Activity » Among the entries below, how many lines contain the string "options"? Only the number is wanted.

Data for analysis »

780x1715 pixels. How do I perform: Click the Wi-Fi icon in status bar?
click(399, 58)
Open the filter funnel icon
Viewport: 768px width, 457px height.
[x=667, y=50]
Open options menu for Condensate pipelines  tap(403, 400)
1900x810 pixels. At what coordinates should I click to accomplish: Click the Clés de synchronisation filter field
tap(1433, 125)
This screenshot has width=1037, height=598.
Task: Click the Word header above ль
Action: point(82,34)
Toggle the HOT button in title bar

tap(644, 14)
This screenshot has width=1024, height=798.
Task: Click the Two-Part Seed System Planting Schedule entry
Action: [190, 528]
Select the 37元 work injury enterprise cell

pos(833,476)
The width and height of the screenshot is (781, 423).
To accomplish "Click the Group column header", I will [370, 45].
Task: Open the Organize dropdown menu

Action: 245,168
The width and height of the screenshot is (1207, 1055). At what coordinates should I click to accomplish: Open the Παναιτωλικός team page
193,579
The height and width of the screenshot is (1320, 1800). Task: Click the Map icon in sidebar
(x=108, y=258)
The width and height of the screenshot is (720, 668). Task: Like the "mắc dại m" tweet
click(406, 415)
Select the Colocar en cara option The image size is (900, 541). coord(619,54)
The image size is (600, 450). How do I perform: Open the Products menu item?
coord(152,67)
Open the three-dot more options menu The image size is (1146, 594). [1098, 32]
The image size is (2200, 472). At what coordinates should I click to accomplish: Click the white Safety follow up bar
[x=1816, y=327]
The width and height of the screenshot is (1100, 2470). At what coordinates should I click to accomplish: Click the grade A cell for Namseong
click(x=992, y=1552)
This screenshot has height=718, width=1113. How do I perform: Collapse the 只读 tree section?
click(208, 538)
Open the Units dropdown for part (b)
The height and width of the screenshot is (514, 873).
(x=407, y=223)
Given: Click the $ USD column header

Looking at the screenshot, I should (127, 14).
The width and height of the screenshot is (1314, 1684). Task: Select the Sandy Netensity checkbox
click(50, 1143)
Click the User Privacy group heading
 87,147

Task response » 2